C’est quoi ces produits de marquage ?

Les PMC sont des substances décrites comme inodores, incolores et non toxiques, pour repérer les personnes présentes lors de cette manifestation contre une retenue d’eau artificielle qui a dégénéré le 25 mars. « Par « invisible » il est entendu que les produits de marquage codés sont indétectables à l’œil nu, développe le site de l’Institut de recherche criminelle de la gendarmerie nationale (IRCGN). Ce n’est qu’une fois révélés sous une lampe spéciale, qu’ils émettent une fluorescence caractéristique détectable dans le domaine du visible. »

Il est alors possible d’identifier une personne des semaines plus tard. « Le marquage peut rester sur la peau pour plusieurs semaines, sur les cheveux pour six mois, et les habits sont quant à eux marqués à vie », explique au Figaro Thierry Vallat, avocat au barreau de Paris.

A quoi servent ces PMC ?

Pour les professionnels comme des particuliers, ces produits servent notamment dans la lutte contre les contrefaçons ou les atteintes au bien comme lors des cambriolages. Dans le cadre du maintien de l’ordre, c’est Edouard Philippe et Christophe Castaner qui ont développé son utilisation. Une première expérimentation aurait été élaborée lors des manifestations du 1er mai 2018, rapportait L’Express.

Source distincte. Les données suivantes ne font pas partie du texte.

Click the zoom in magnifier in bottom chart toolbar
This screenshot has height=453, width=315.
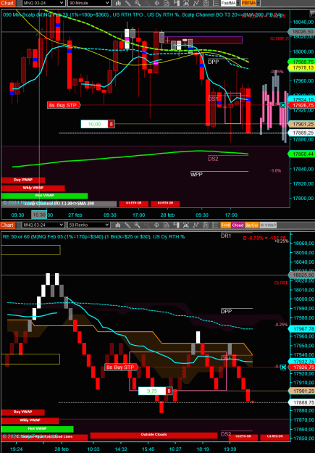[x=138, y=225]
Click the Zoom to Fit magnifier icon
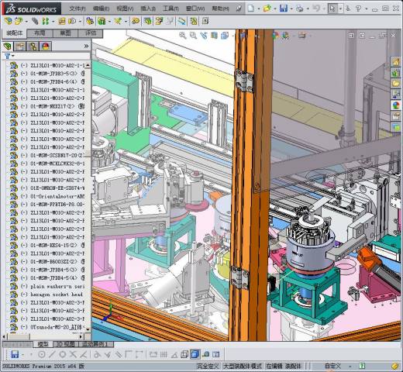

Puis, en mars 2019, en pleine crise des « gilets jaunes », le Premier ministre de l’époque avait officiellement annoncé l’utilisation prochaine de « marquages codés » lors des manifestations. Le « marqueur transparent fait que quelques semaines plus tard, si l’enquête aboutit à penser que c’est vous qui êtes en responsabilité, que vous êtes interpellé, on va retrouver des traces », avait alors précisé le ministre de l’Intérieur. Après cette annonce du gouvernement de l’époque, aucune utilisation effective n’avait toutefois été remontée.

Pourquoi leur utilisation provoque-t-elle une polémique ?

Pour l’avocate du journaliste arrêté au lendemain du rassemblement à Sainte-Soline, Me Chloé Chalot, ce dispositif « pose évidemment des questions sur les libertés individuelles et l’identification des opposants politiques à un projet ». Me Chalot s’est dite « inquiète » d’un outil permettant aux forces de l’ordre « d’identifier ultérieurement les participants à un mouvement de liberté d’expression ». « Que fait-on de ces données, y a-t-il un fichier ? Se met-on à étiqueter les personnes ? », s’est-elle interrogée.

« Il y a une grande opacité sur le sujet. J’appelle les forces de l’ordre à plus de transparence. On ne sait quels produits sont utilisés ni comment ils sont utilisés », ajoutait à CheckNews cette fois l’avocat Thierry Vallat. Par ailleurs, comme le souligne Ouest-France, le marquage n’est pas très précis et peut alors toucher des personnes qui n’ont pas de lien avec les violences. Chloé Chalot assure ainsi que son client n’avait « pas pris part aux affrontements. »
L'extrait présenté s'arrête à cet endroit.